### RECORD EXCERPTS
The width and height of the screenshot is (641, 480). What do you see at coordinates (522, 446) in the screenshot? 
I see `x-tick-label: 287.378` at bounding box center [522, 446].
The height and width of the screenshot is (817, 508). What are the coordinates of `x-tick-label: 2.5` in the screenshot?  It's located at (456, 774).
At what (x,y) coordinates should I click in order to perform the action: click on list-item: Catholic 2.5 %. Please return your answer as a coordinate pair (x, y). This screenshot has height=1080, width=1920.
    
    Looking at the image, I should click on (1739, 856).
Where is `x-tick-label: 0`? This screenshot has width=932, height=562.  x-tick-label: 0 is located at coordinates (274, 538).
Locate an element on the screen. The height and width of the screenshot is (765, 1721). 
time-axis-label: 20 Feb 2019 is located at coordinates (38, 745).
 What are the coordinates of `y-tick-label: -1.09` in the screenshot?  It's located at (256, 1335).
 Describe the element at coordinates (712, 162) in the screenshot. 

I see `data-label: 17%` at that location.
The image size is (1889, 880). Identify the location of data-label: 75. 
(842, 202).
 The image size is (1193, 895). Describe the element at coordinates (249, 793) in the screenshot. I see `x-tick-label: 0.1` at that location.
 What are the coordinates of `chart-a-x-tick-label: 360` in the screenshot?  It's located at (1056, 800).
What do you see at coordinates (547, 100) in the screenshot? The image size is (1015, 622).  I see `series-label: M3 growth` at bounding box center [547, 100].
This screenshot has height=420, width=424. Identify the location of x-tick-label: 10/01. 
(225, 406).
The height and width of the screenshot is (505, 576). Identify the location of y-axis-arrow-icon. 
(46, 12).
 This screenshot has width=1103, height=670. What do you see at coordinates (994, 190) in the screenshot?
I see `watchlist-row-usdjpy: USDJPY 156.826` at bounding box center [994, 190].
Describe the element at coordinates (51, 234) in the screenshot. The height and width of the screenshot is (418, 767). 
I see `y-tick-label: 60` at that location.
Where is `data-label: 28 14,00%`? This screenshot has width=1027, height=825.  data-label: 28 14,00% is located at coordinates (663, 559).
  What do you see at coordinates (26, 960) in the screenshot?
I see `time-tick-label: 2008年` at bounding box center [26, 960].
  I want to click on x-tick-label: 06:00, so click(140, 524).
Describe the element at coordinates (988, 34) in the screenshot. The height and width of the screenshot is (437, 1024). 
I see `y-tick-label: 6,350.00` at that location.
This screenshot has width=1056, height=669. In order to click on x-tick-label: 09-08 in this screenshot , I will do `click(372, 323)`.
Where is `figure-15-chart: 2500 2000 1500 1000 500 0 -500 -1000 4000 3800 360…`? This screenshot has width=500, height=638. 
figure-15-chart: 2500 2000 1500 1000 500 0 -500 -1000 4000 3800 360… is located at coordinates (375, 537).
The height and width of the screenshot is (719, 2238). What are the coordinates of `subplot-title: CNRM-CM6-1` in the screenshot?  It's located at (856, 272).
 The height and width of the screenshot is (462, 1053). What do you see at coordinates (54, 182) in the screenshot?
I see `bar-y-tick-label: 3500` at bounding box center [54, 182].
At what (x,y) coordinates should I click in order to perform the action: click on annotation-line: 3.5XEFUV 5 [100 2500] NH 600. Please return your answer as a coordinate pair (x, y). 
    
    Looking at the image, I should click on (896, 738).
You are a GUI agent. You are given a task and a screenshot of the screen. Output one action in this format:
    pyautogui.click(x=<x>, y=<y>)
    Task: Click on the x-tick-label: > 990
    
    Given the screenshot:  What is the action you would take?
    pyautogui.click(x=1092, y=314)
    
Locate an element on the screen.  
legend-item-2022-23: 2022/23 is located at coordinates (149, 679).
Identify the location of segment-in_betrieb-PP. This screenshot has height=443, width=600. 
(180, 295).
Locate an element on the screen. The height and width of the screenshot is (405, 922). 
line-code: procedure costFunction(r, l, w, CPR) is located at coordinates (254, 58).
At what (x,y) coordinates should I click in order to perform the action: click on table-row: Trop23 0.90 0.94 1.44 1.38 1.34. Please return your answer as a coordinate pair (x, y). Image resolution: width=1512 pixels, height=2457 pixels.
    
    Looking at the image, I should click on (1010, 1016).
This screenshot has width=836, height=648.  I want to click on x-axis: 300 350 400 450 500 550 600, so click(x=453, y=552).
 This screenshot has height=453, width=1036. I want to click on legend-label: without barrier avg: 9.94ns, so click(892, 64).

### TASK TO COMPLETE
Reproduce verbatim the stretch from the start of the entries through the line containing "Looking at the image, I should click on (1739, 856).".

### EXPECTED ANSWER
The width and height of the screenshot is (641, 480). What do you see at coordinates (522, 446) in the screenshot? 
I see `x-tick-label: 287.378` at bounding box center [522, 446].
The height and width of the screenshot is (817, 508). What are the coordinates of `x-tick-label: 2.5` in the screenshot?  It's located at (456, 774).
At what (x,y) coordinates should I click in order to perform the action: click on list-item: Catholic 2.5 %. Please return your answer as a coordinate pair (x, y). This screenshot has height=1080, width=1920.
    
    Looking at the image, I should click on (1739, 856).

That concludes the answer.